Rockets

Ursa Fired its Draper Engine In Under A Year

The Draper engine doing its thing on the test stand. Image: Ursa Major.
The Draper engine doing its thing on the test stand. Image: Ursa Major.

Rocket engines are finicky, particularly new ones, but that isn’t stopping Ursa Major: Engineers have test-fired the startup’s Draper engine more than 50 times since its first ignition in March. 

“We went from proof of concept to 50-plus fires on the same engine here in less than a year,” Ursa CEO and founder Joe Laurienti said yesterday on a press call. “It starts to feel more like an aircraft engine development than a rocket engine development.”

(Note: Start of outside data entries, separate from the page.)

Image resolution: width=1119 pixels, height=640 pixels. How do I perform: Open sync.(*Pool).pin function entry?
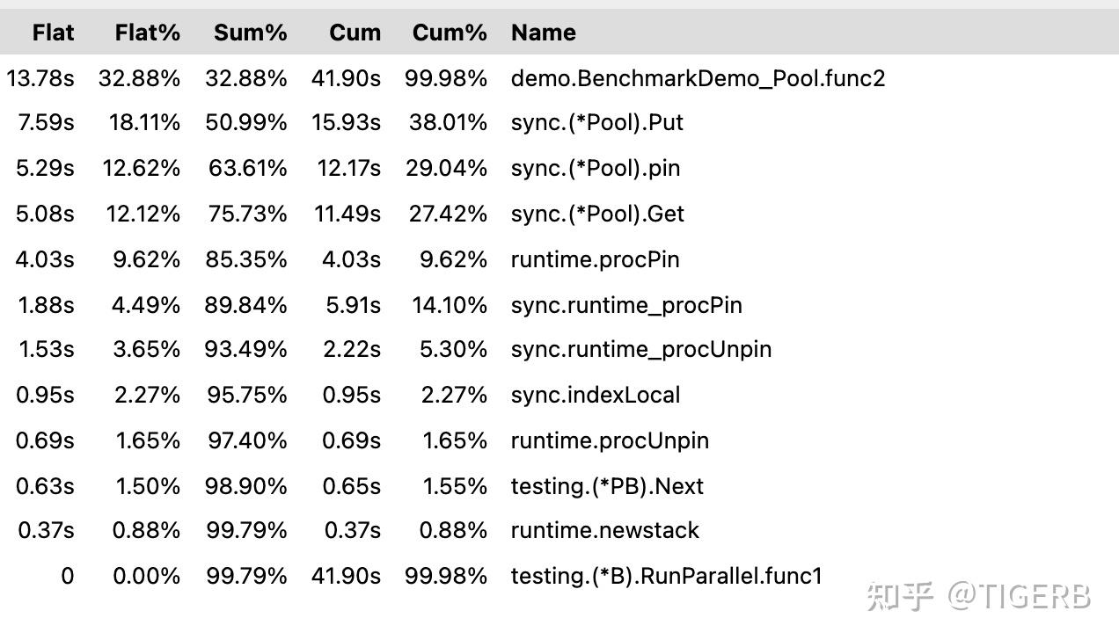(595, 169)
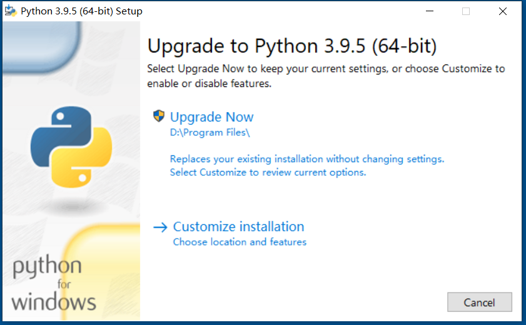This screenshot has width=526, height=325.
Task: Click the yellow decorative shape in the sidebar
Action: coord(102,272)
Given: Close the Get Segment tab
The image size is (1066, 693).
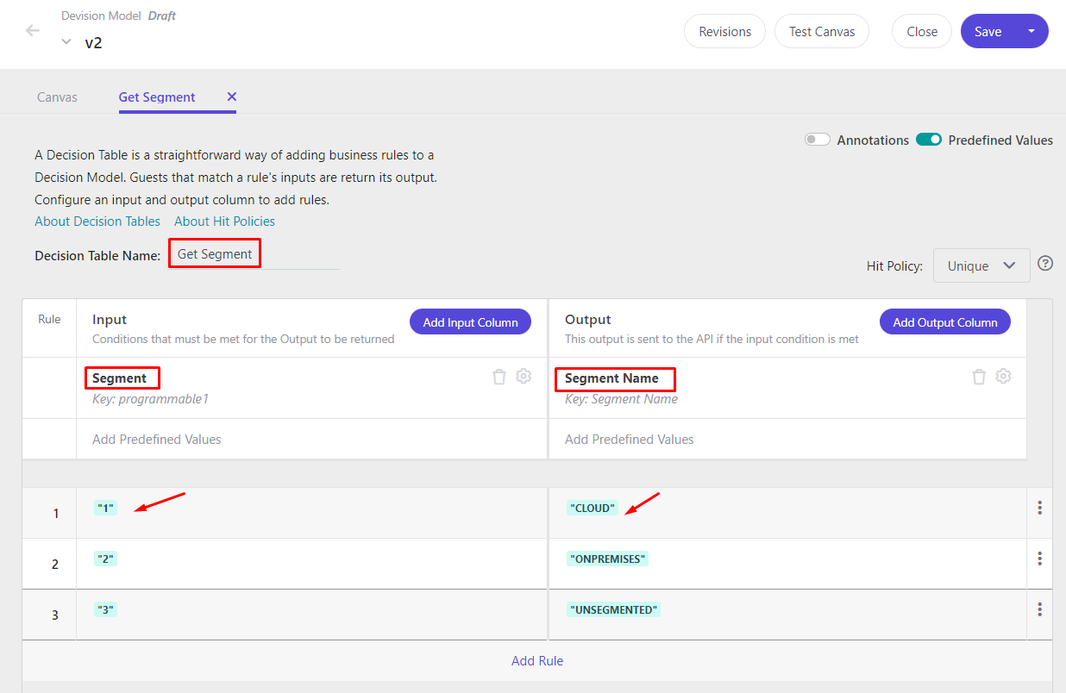Looking at the screenshot, I should (x=230, y=97).
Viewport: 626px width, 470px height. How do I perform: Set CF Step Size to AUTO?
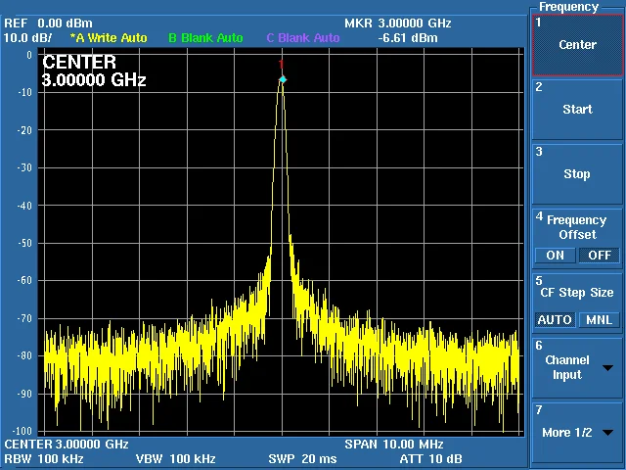coord(555,320)
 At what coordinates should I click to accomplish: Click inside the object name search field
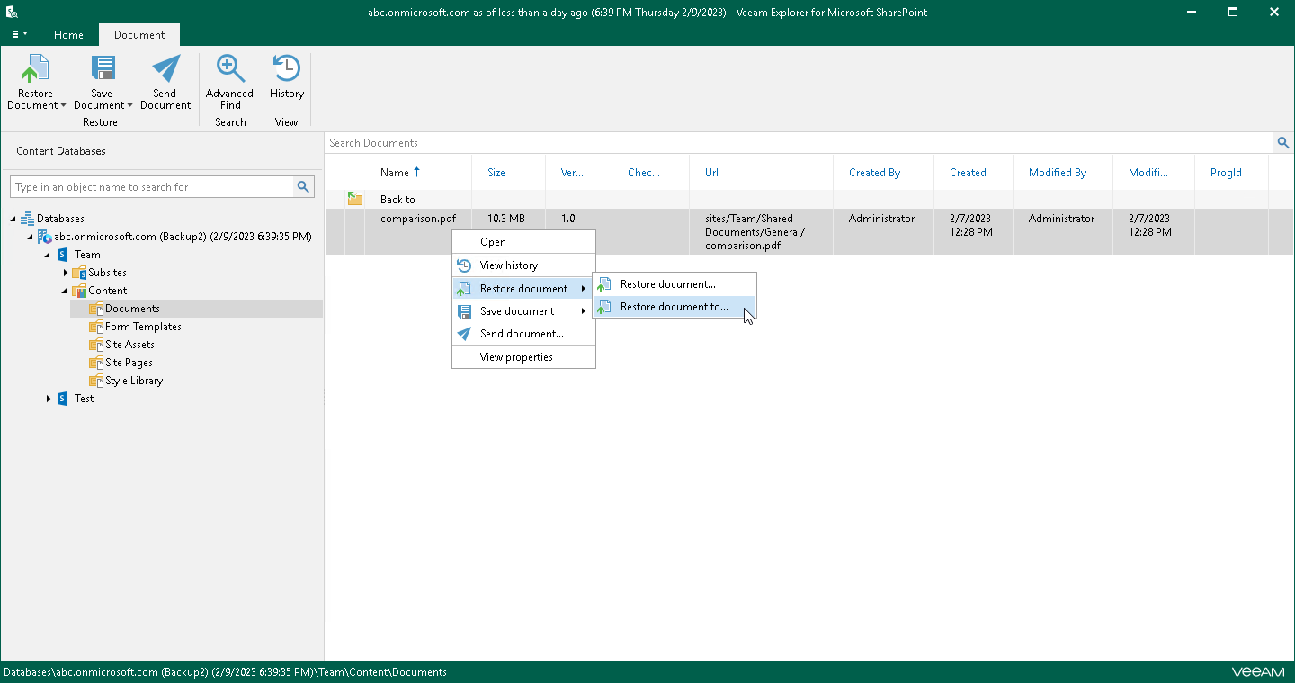tap(153, 186)
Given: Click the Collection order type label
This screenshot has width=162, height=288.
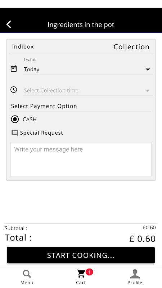Looking at the screenshot, I should click(x=131, y=47).
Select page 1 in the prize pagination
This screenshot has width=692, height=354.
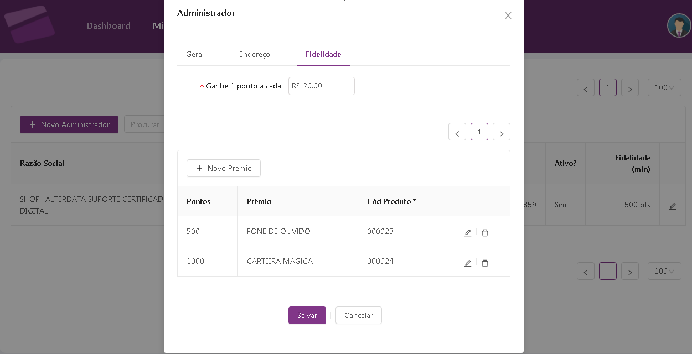479,132
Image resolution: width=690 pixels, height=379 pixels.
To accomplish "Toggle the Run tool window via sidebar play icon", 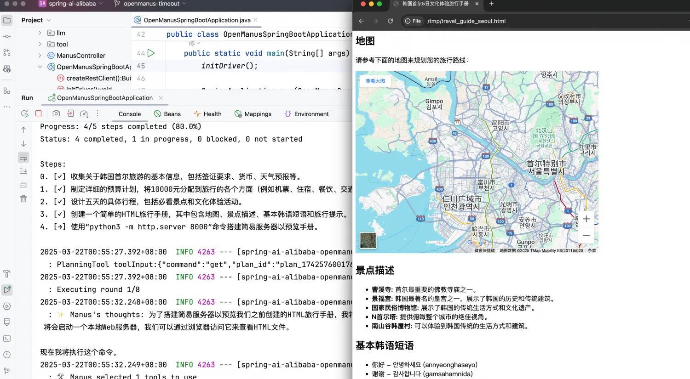I will pyautogui.click(x=7, y=289).
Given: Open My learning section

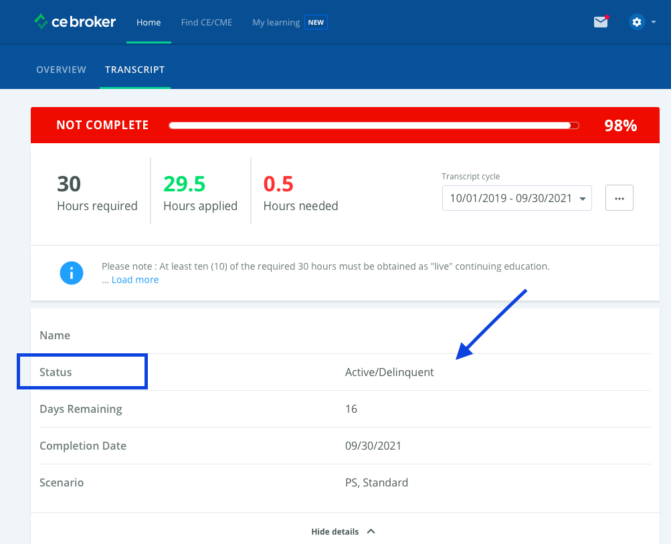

Back story: Ursa was founded in 2015 as a dedicated propulsion company focused on national-security applications. Its Hadley engine, which flew for the first time this year on Stratolaunch’s Talon Hypersonic demonstrator, caught DoD’s eye, and the department awarded a contract for the startup to begin building the new Draper engine specifically tailored to the military’s requirements. 

“A few years ago AFRL approached us and said, ‘Hey, we see a need for your Hadley engine with storable propellant, what propellants would you use?’” Laurienti explained. “The intent of this contract was initially to design, build, and verify operability of the engine architecture, obviously with 50 plus tests we’ve gone well beyond that.”

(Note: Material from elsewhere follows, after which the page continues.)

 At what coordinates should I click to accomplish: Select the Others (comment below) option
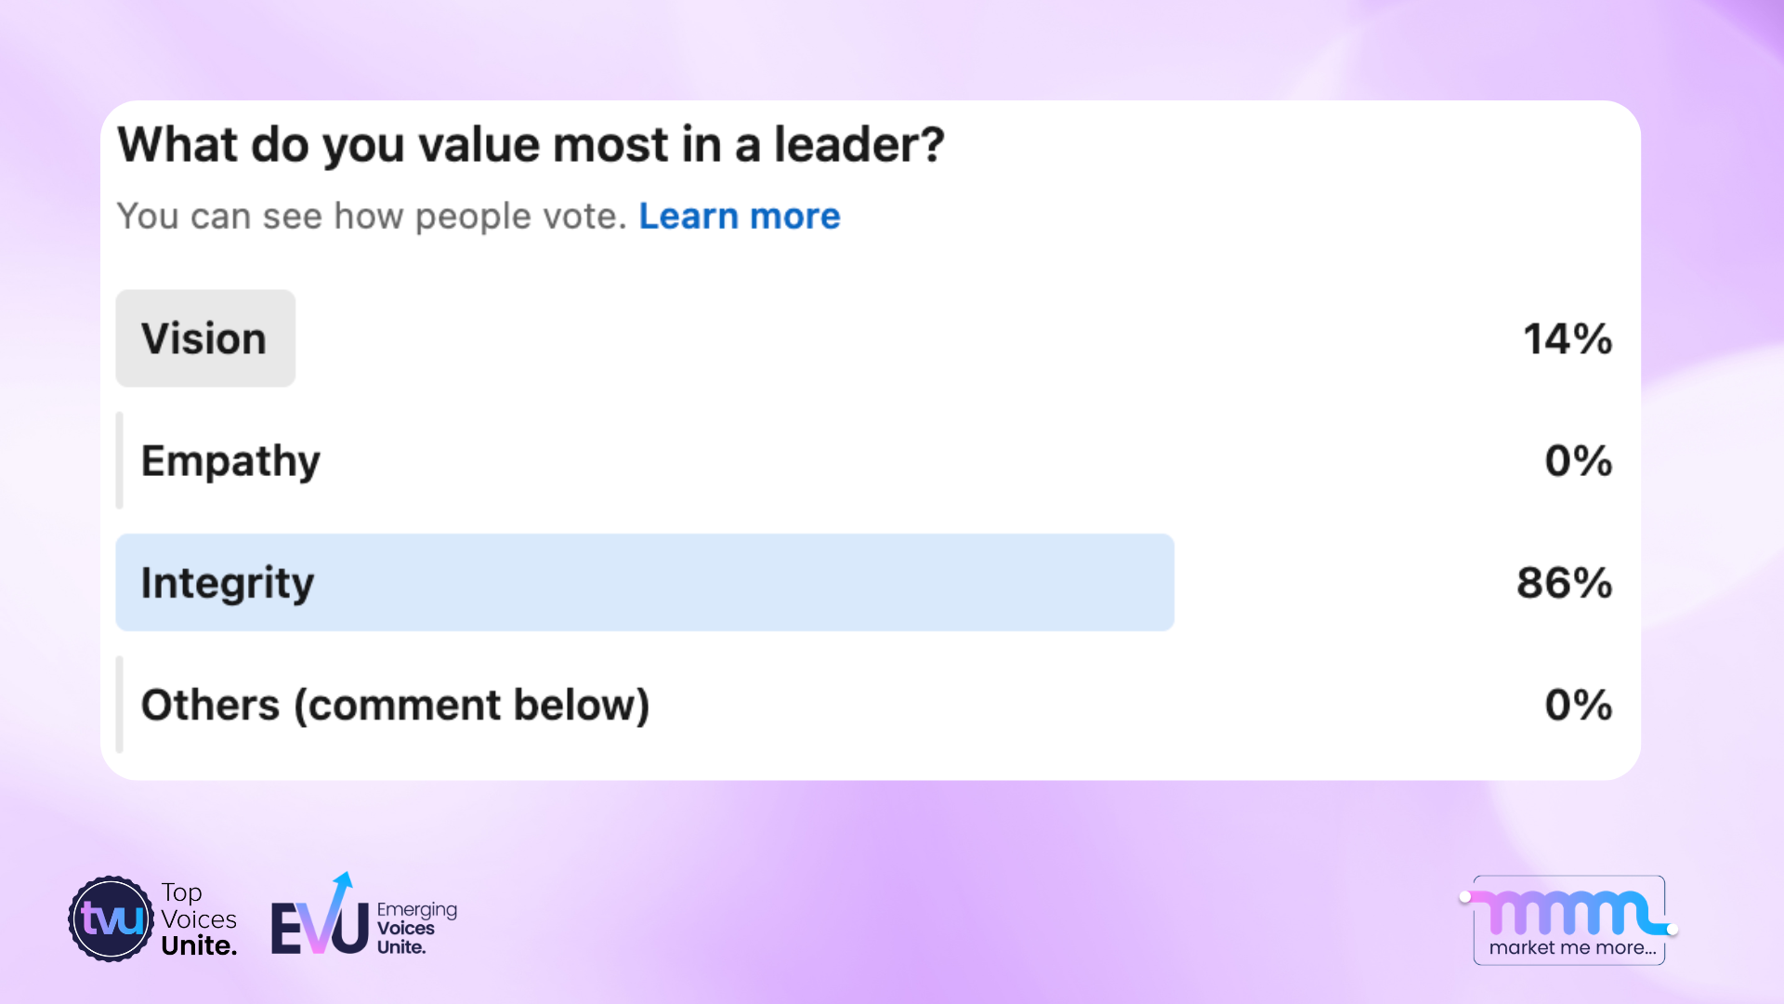[x=394, y=705]
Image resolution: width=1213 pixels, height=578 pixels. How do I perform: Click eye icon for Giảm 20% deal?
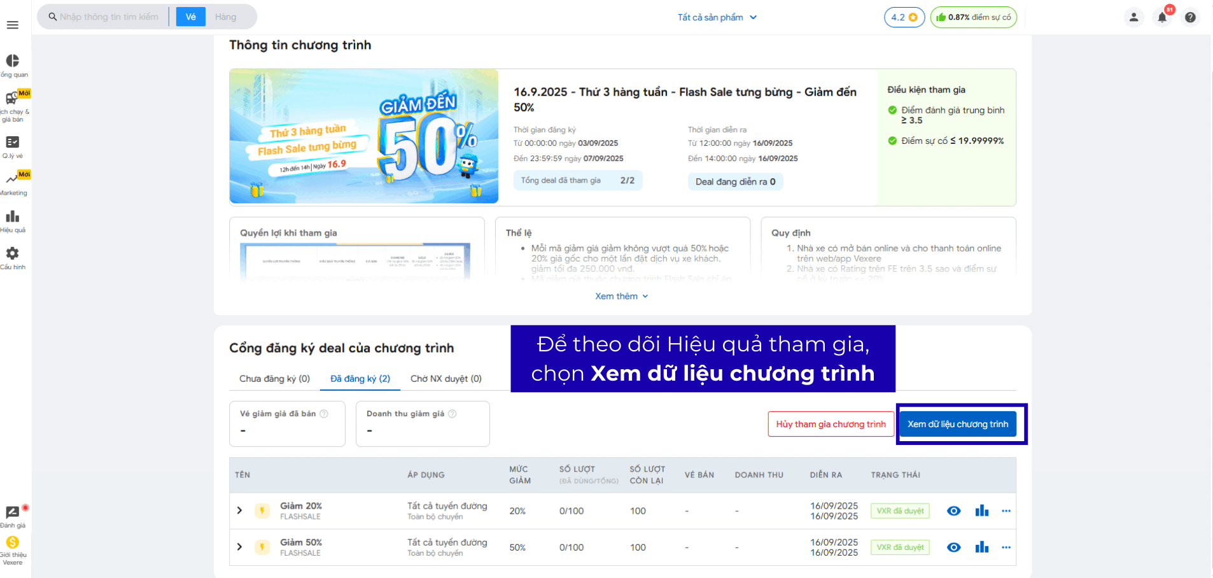953,511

The engine is designed to produce 4,000 lbf at sea level, and utilizes kerosene and hydrogen peroxide as storable and safe-to-handle propellants. Its most novel feature, Laurienti said, is its ability to throttle—it can even switch to a monopropellant mode that only burns hydrogen peroxide, allowing it to reach below 10% of its maximum power. What’s all that good for?

  • Vehicles that have to fly at a moment’s notice, like missile interceptors
  • Aerial targets for hypersonic weapons tests
  • High impulse transfers between orbits and orbital insertions

Laurienti said that he was surprised by incoming interest in the engine from a US combatant command and for in-space activities.

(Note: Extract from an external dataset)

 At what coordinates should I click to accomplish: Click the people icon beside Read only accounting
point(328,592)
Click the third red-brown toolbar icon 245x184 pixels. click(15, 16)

Make or break: Draper’s heritage from the Hadley engine gives the company confidence that it can reach a production cadence of one engine per week. The biggest bottleneck for the engine right now, Laurienti said, is simply time on the test stand. He expects to qualify the engine for production in 2025 ahead of first flights in 2026.

RDRE alert: The CEO also dropped a hint about the future: “Rotating detonating rocket engines are an in vogue technology that Draper is certainly very well suited for.”

Correction: This story has been updated to fix the spelling of Ursa Major CEO Joe Laurienti’s name.